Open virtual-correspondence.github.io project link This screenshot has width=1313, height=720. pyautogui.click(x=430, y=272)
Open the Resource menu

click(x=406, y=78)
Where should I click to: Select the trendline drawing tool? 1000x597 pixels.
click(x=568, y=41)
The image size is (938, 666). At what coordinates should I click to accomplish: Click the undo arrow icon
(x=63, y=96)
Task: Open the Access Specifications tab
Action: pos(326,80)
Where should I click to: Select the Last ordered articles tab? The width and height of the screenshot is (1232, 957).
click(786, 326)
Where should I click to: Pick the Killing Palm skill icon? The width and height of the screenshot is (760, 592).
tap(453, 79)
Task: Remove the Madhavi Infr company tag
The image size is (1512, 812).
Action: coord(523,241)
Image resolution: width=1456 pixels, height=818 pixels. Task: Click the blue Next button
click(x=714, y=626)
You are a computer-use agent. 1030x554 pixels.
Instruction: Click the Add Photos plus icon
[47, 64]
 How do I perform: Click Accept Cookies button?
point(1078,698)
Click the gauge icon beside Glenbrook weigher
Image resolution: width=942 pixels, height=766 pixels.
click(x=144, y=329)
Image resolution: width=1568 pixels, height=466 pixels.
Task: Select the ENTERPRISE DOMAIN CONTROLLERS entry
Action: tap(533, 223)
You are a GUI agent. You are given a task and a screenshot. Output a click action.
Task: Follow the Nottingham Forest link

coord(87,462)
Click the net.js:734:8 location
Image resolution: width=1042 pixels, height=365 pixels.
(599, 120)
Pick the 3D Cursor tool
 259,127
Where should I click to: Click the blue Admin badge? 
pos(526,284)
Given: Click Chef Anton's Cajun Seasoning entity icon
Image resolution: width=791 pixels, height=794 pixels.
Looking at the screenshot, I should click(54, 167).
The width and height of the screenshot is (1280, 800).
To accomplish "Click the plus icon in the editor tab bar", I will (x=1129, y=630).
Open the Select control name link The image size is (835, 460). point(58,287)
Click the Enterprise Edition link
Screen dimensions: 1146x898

────────────────────

* [Task instructions] Transcribe only, please, the lines from the first line of the records through the line with "Task: Remove the Madhavi Infr company tag". Both of those lines are included.

* [Response]
Open virtual-correspondence.github.io project link This screenshot has width=1313, height=720. pyautogui.click(x=430, y=272)
Open the Resource menu

click(x=406, y=78)
Where should I click to: Select the trendline drawing tool? 1000x597 pixels.
click(x=568, y=41)
The image size is (938, 666). At what coordinates should I click to accomplish: Click the undo arrow icon
(x=63, y=96)
Task: Open the Access Specifications tab
Action: pos(326,80)
Where should I click to: Select the Last ordered articles tab? The width and height of the screenshot is (1232, 957).
click(786, 326)
Where should I click to: Pick the Killing Palm skill icon? The width and height of the screenshot is (760, 592).
tap(453, 79)
Task: Remove the Madhavi Infr company tag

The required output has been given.